**Excerpt:**
►

Equality is the new standard of inclusive justice — and it is being vigorously policed by the ‘minority fundamentalists’ whose battle cry it has become. Falling short by failing to ‘treat people the same’ is tantamount to an egregious secular sin often punished by the courts; where legal sanctions are brought to bear on those who deviate from the nostrums of political correctness.
These new fundamentalists will use any tactic in their playbook to punish those who think differently in their struggle to liberate the ‘oppressed.’ But identifying the ‘oppressed’ can be harder than it looks. Is ‘oppression’ defined in terms of race or gender or sexual orientation? Or religious belief? It can be hard to tell.
Take, for example, advocates of same-sex marriage and gender diversity. When they face criticism from a Christian bishop proclaiming the church’s traditional teaching on marriage and sexuality, diversity warriors resort to vilification and legal action. They’ll try to use the full force of anti-discrimination laws to win ‘justice.’
But they fall strangely silent when confronted by other kinds of criticism. The armory of self-righteousness is discreetly set aside — and calls to storm the barricades of prejudice fall silent — when criticism comes from, say, the president of the Australian National Imams Council Shady Alsuleiman in setting out Islam’s teaching on human sexuality.
This yawning paradox became apparent after Prime Minister Malcolm Turnbull had extended the hand of friendship to Australian Muslim leaders by hosting an iftar dinner to mark the end of the holy season of Ramadan. It was a generous gesture and Sheikh Alsuleiman was on the guest list. But then it turned out that he was also on record proclaiming traditional Islamic teaching about homosexuality.

◄

**Provided material:**

►

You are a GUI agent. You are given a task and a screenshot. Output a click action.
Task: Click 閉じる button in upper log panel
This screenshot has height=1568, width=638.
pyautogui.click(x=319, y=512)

◄

**What the task asks:**
Please resume the commentary on equality and religious teaching on sexuality, picking up after its last sentence.

**The response:**
If, on the one hand, you were a secular, western liberal, you might well describe the teaching as ‘homophobic.” And that’s precisely how the Prime Minister did describe it. “I condemn, I deplore homophobia wherever it is to be found,” said Turnbull, who seemed to think the sheikh was venting his private views. But if you were a faithful and devout Muslim, you’d probably recognize the sheikh’s pronouncement for what it is: traditional Islamic teaching.
This was just the point made by Australia’s Grand Mufti, Dr Ibrahim Mohammed, who came to Alsuleiman’s defence. “That which Sheikh Shady has said regarding homosexuality is simply a conveyance of religious fact,” said Dr Mohammed, “which is known to every practicing person in the Jewish, Christian and Muslim faiths.”
Leave to one side the question of whether or not the Grand Mufti is qualified to declaim on Jewish and Christian theology. The point Dr Mohammed was making was both simple and important: Sheik Alsuleiman was not expressing a personal point of view but rather the mainstream position of Islam and sharia. As one commentator remarked, “Telling the sheikh to reject the sharia is like telling a pope to get over the virgin birth.”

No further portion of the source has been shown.